Mas, quem são “Pérola” (Malu Galli) e “Margherit” (Maria de Medeiros)? Pérola é a diretora de FEBEM que “cuidava” de Roberto. “Cuidava” entre aspas, pois onde não há amor não há de fato cuidado. Já Margherit era uma pedagoga e pesquisadora francesa, que estava no Brasil para pesquisar, dentre outros assuntos, a FEBEM. A pedagoga, ao se deparar com Roberto Carlos, é movida por uma poderosa curiosidade por sua história e é a partir disso que se dá a revolução na vida do garoto.

O filme de Luiz Villaça é poético e caminha entre “o real e o imaginário”, para me valer de conceitos caros a Rogério de Almeida, também professor da USP e um dos maiores estudiosos de cinema no Brasil. Ao contar a sua história para Margherit, o adolescente Roberto Carlos imaginou muitas situações, o que não significa negar a dureza do dia a dia, e sob sua perspectiva peculiar está a poética da película.

O Brasil teve até hoje três grandes códigos menoristas: Código de Mello Mattos (1927), Código de Menores (1979) e Estatuto da Criança e do Adolescente – ECA (1990).
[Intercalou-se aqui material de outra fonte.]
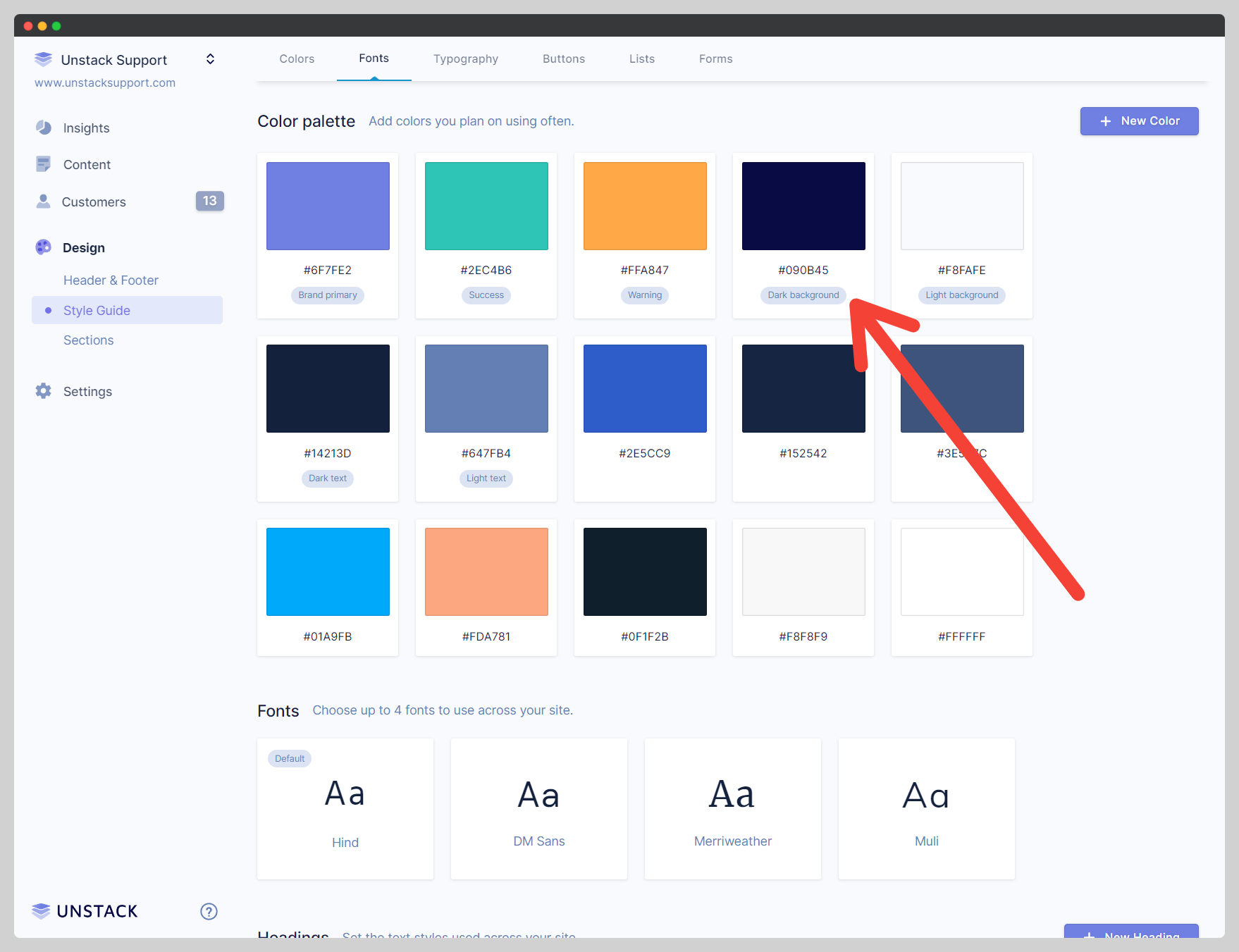Open help using the question mark icon
This screenshot has width=1239, height=952.
(x=209, y=911)
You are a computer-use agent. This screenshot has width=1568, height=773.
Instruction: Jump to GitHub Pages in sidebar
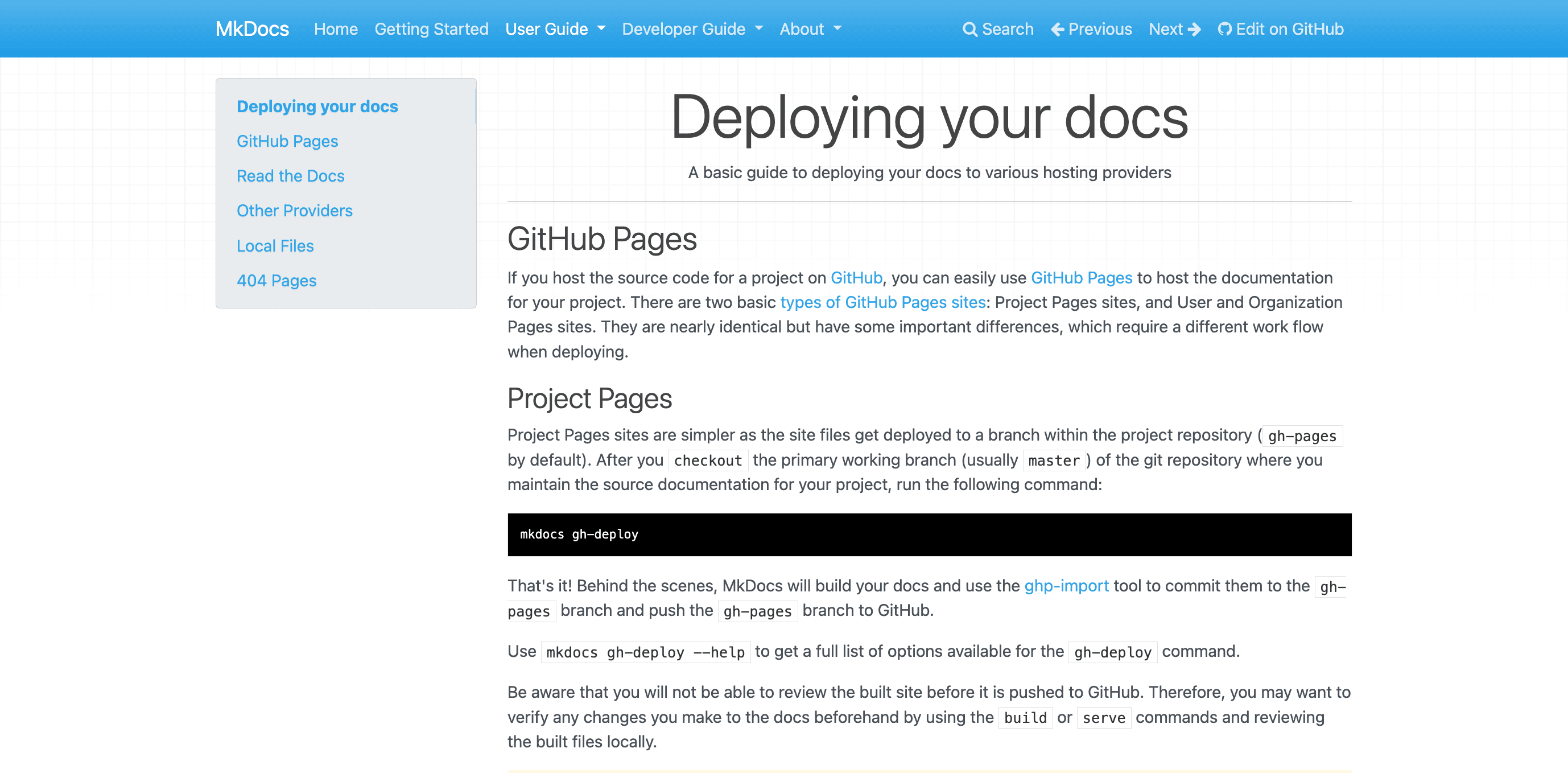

Os dois primeiros tratavam os menores sob a perspectiva da situação irregular, já o ECA tem por base a doutrina da proteção integral, que se encontra exemplificada no artigo 227 da Constituição Federal de 1988: “É dever da família, da sociedade e do Estado assegurar à criança, ao adolescente e ao jovem, com absoluta prioridade, o direito à vida, à saúde, à alimentação, à educação, ao lazer, à profissionalização, à cultura, à dignidade, ao respeito, à liberdade e à convivência familiar e comunitária, além de colocá-los a salvo de toda forma de negligência, discriminação, exploração, violência, crueldade e opressão.” Essa mudança positiva de paradigmas deve ser compreendida e promovida, não tripudiada e destruída.

A história de Roberto Carlos vale a pena ser conhecida, seja porque possui um caráter transformador, na medida em que toda pessoa, sob o devido amparo, pode se “recuperar”, seja porque a história contada até hoje segue sendo a de milhares pelo Brasil e pelo mundo. A questão é: o que fazer? Quanto a isso, o filme traz vários problemas e várias respostas, sugerindo a todos uma cultura de paz. Se só crimes e mortes forem postos no pedestal, onde ficará a cultura de paz? É preciso pensar sob outra perspectiva. É preciso.


“O contador de histórias” (2009) está disponível no YouTube. Tempo de duração: 1h50 minutos. Classificação indicativa: 12 anos.